◆ REQUEST
Reproduce the data below, swapping every "Image resolution" for "Screenshot size" and keeping everything else unchanged. Leave the pictures out of your answer.

>> Begin TASK INPUTS

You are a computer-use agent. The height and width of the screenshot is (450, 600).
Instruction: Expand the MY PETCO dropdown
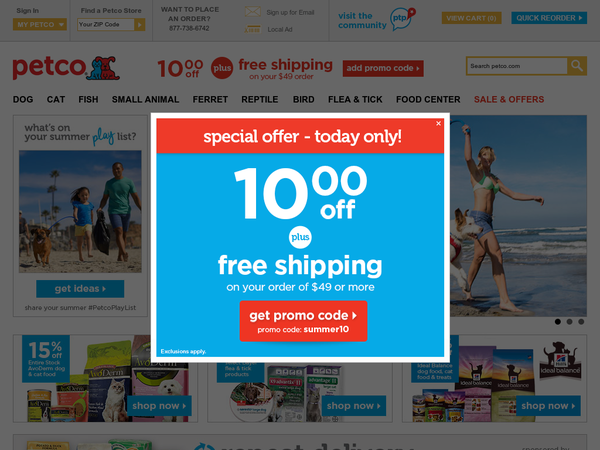(40, 24)
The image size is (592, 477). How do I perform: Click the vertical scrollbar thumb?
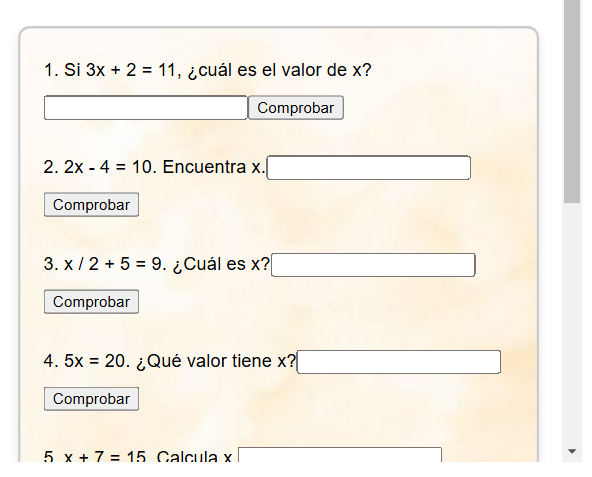(572, 101)
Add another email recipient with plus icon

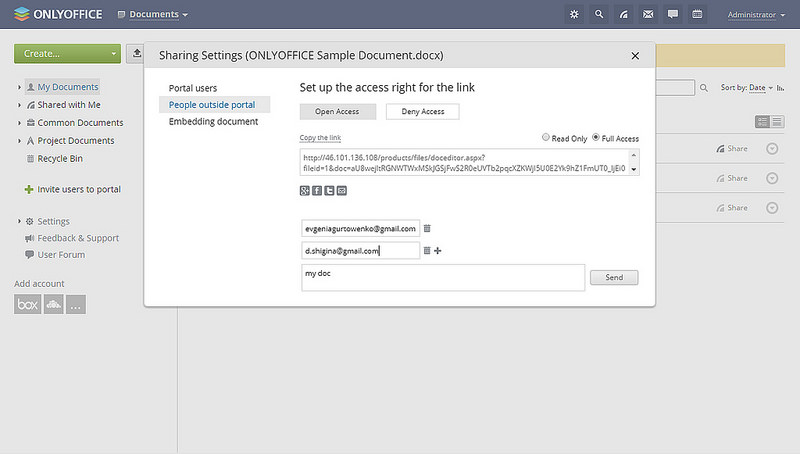[438, 251]
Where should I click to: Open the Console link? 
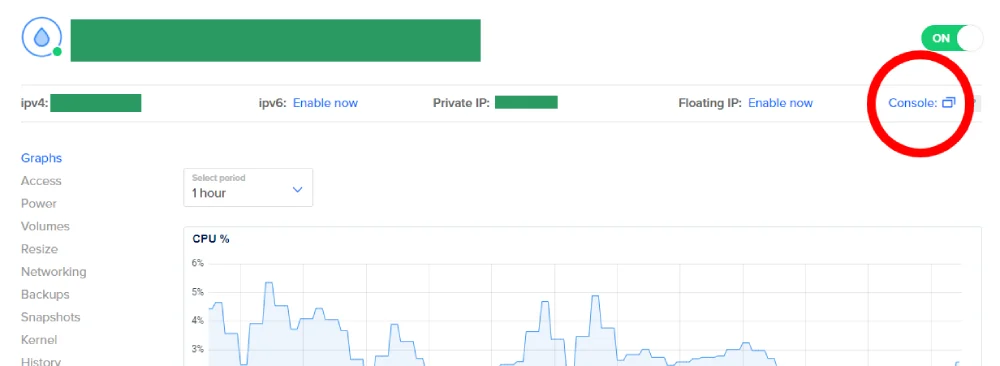pos(912,103)
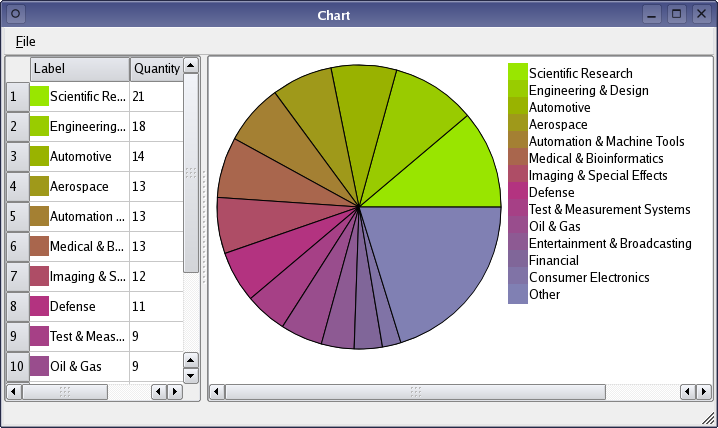Click the Automotive label cell
718x428 pixels.
point(88,156)
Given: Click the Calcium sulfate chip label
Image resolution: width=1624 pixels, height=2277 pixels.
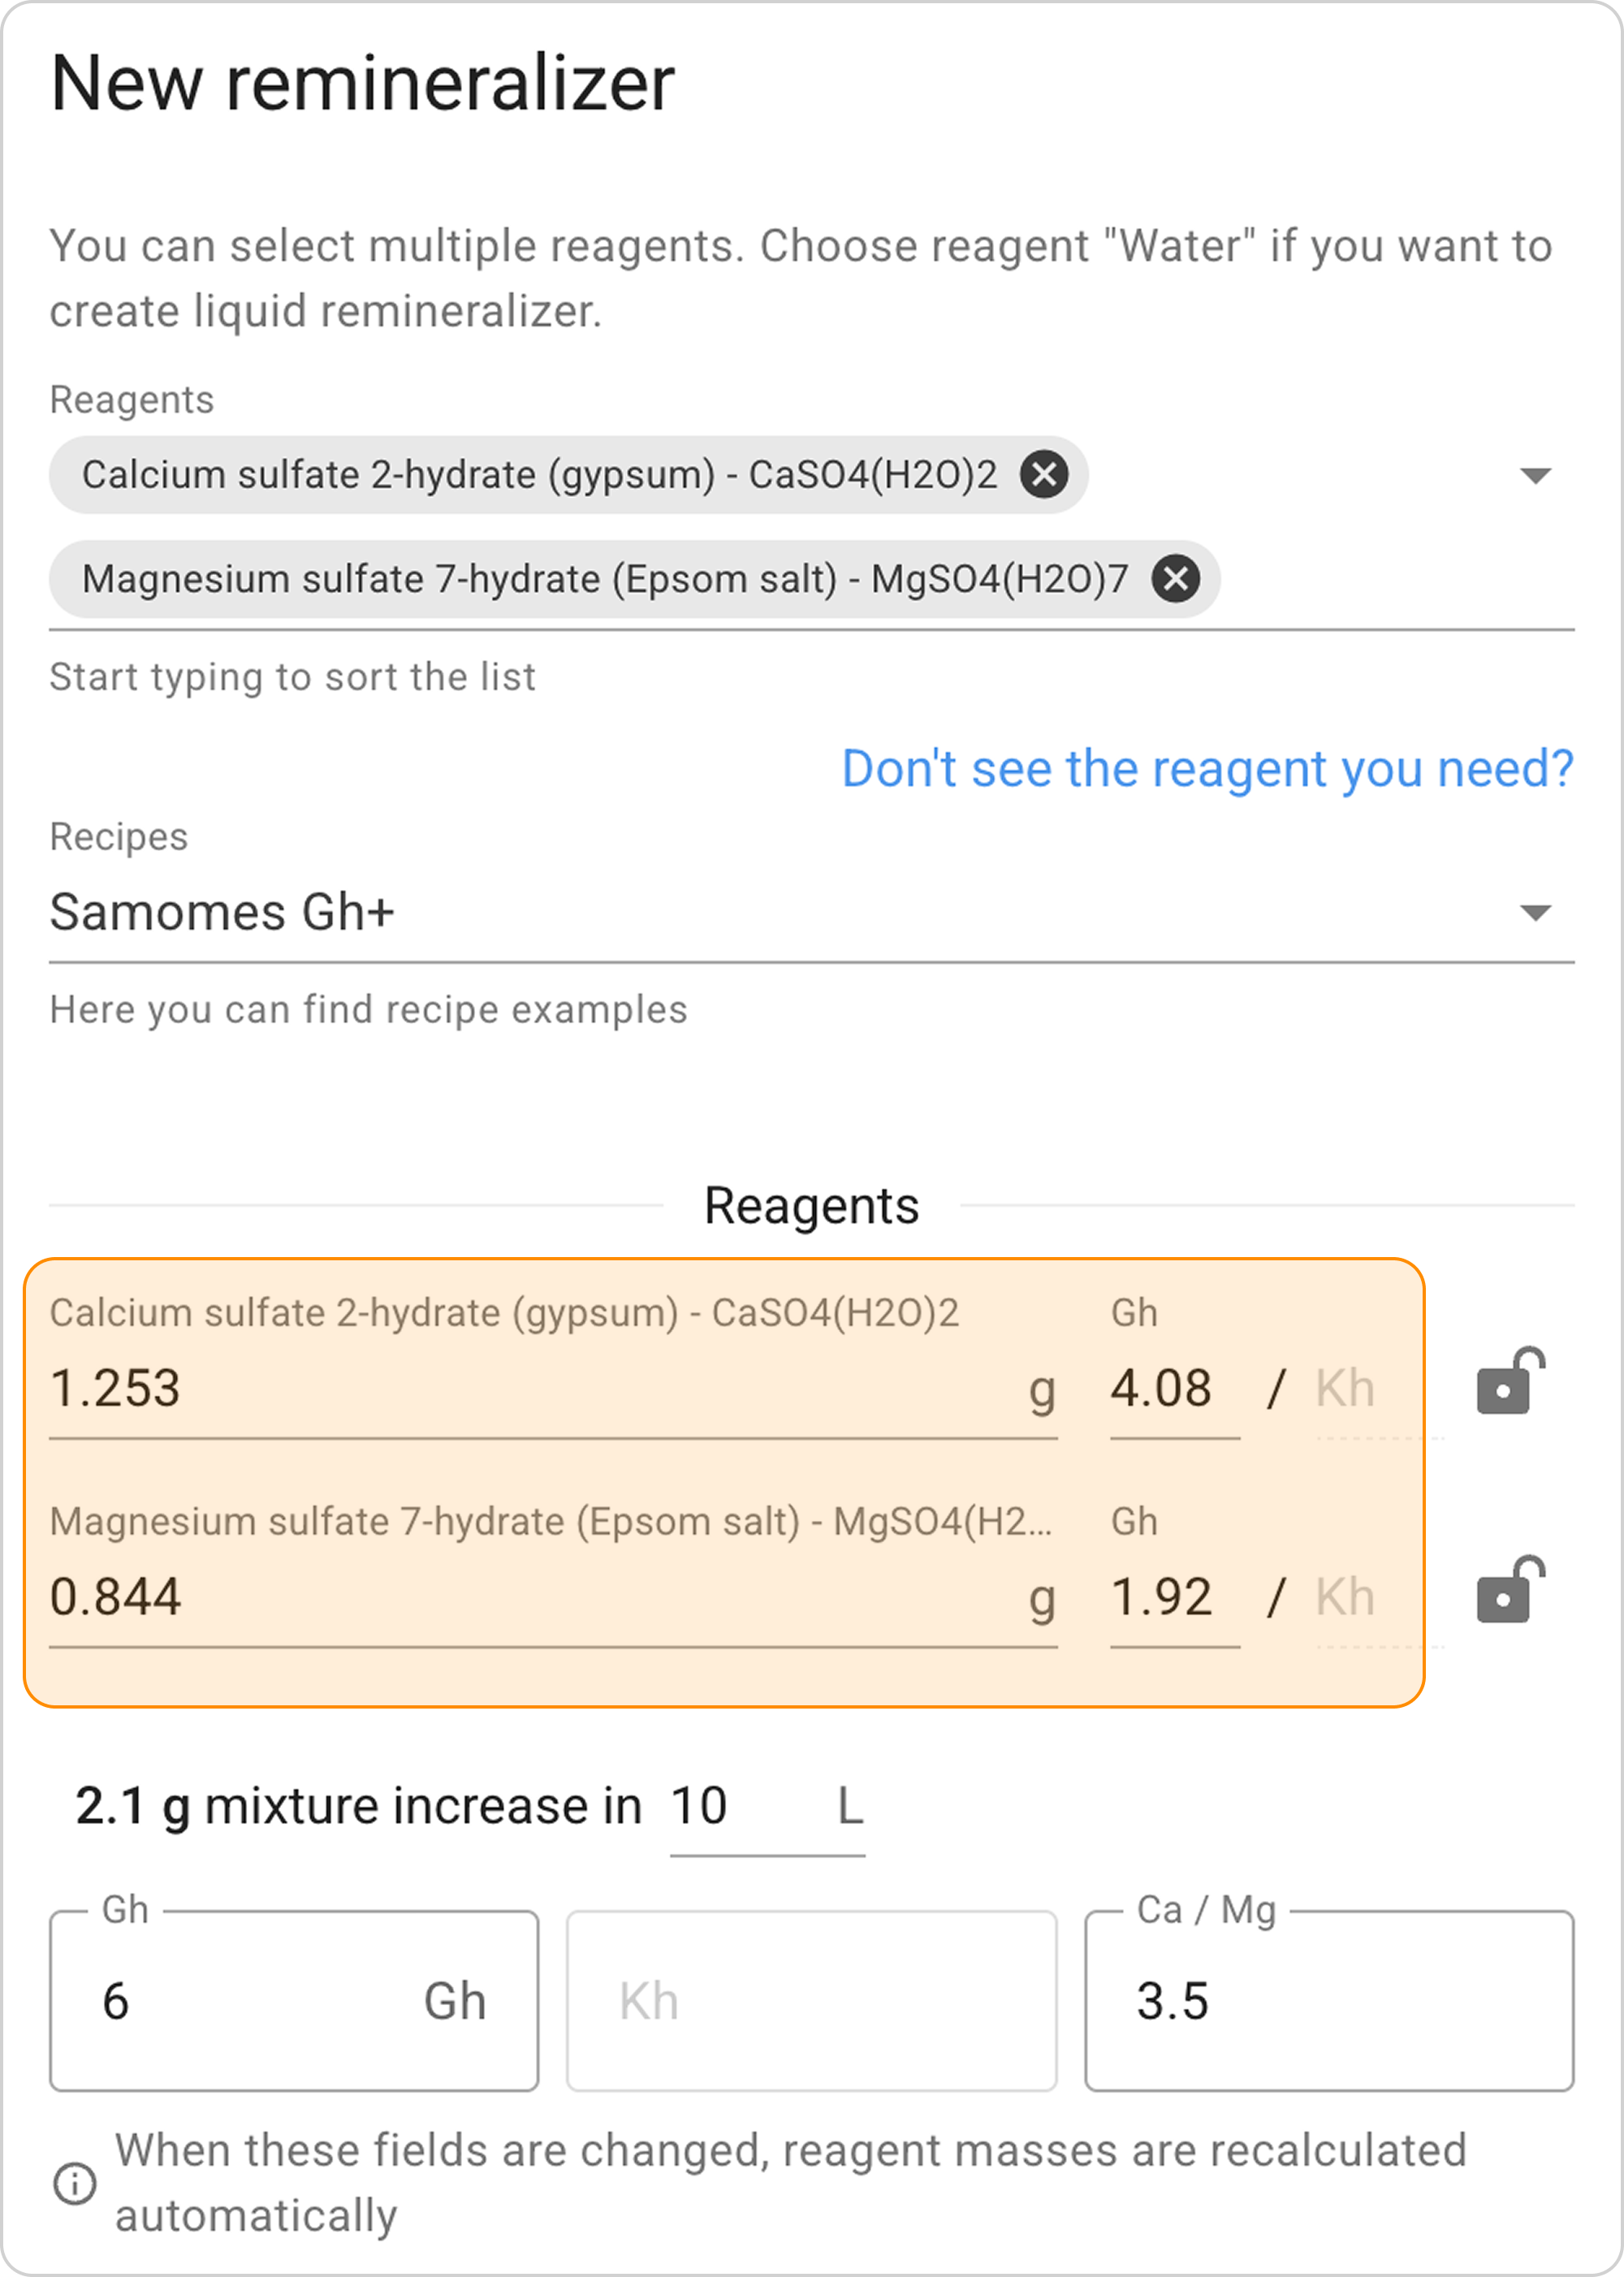Looking at the screenshot, I should pos(539,474).
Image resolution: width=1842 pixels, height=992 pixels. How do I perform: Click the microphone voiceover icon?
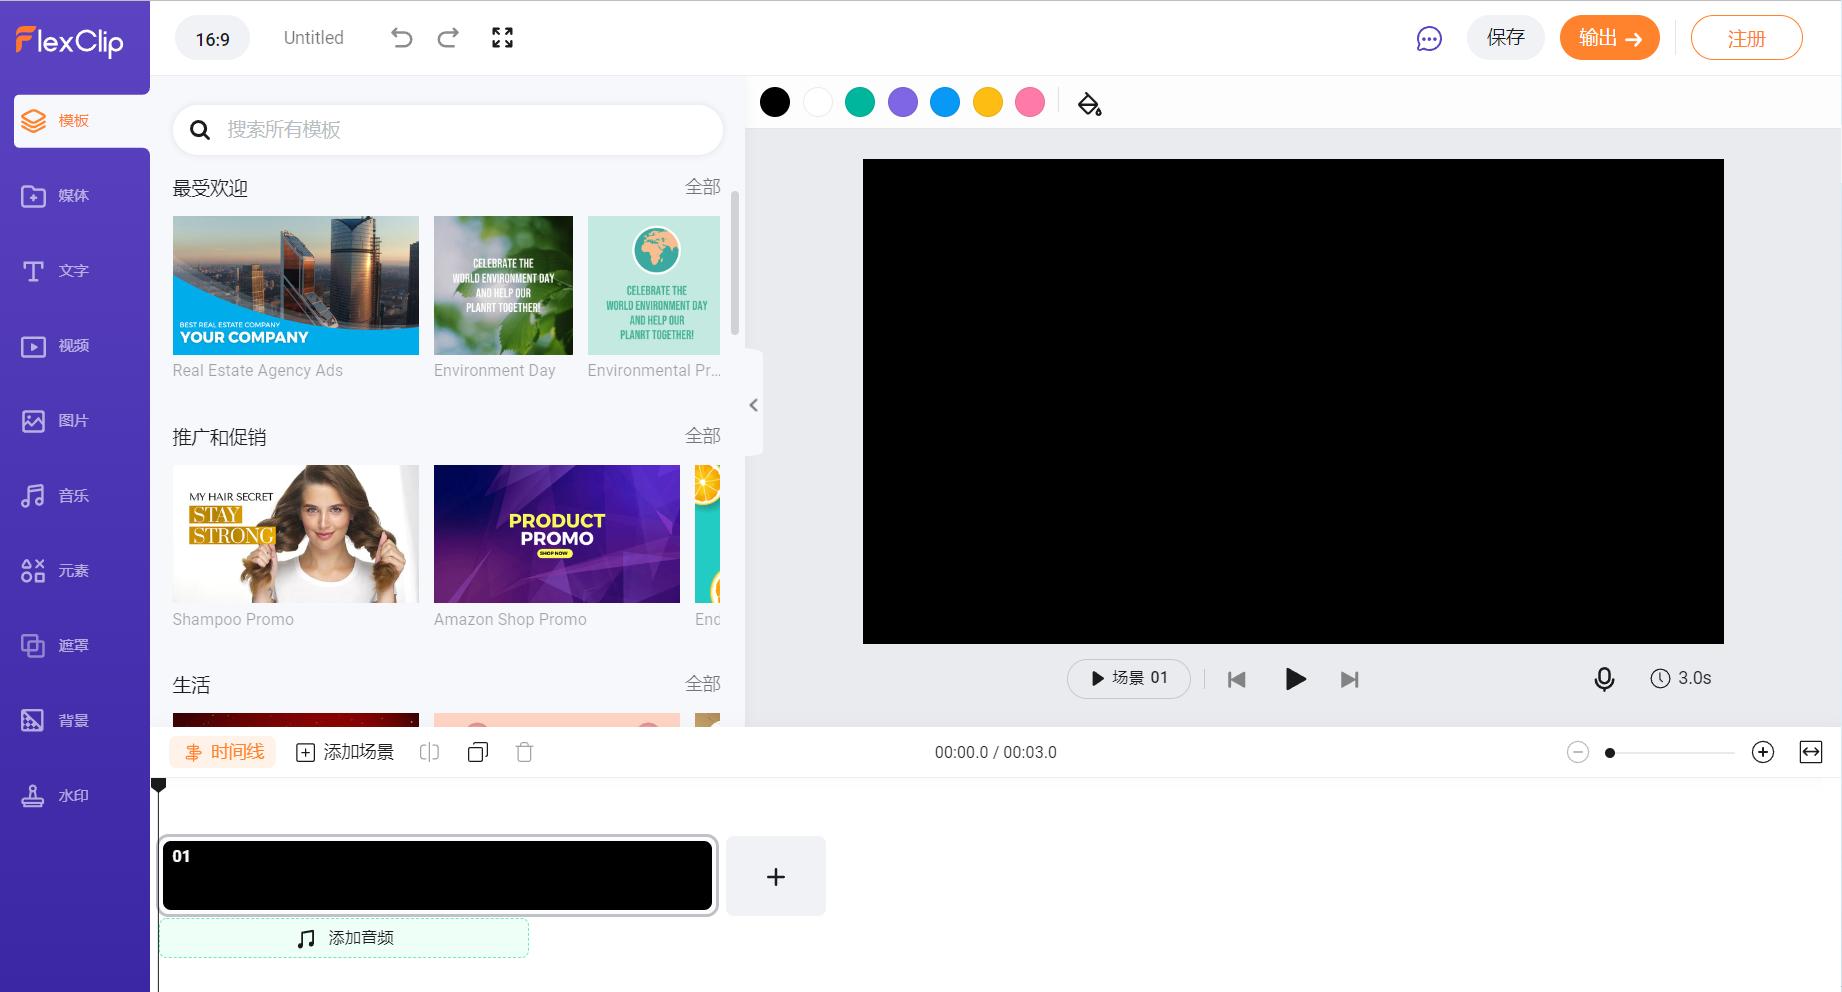coord(1603,679)
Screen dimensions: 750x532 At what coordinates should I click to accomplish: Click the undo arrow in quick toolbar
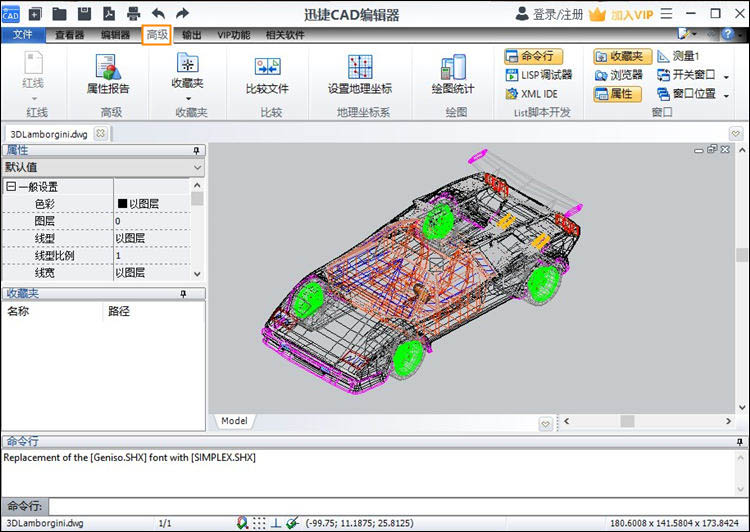pos(157,14)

>> End TASK INPUTS

◆ RESULT OF THIS TASK
You are a computer-use agent. The height and width of the screenshot is (450, 600).
Instruction: Expand the MY PETCO dropdown
(40, 24)
The image size is (592, 477). How do I perform: Click the vertical scrollbar thumb?
(572, 101)
Add another email recipient with plus icon

[438, 251]
Where should I click to: Open the Console link? 
pos(912,103)
Click the Automotive label cell
718x428 pixels.
point(88,156)
Given: Click the Calcium sulfate chip label
Screenshot size: width=1624 pixels, height=2277 pixels.
Looking at the screenshot, I should pos(539,474).
Screenshot size: width=1842 pixels, height=992 pixels. How do I perform: Click the microphone voiceover icon?
coord(1603,679)
Screen dimensions: 750x532 At what coordinates should I click to accomplish: Click the undo arrow in quick toolbar
pos(157,14)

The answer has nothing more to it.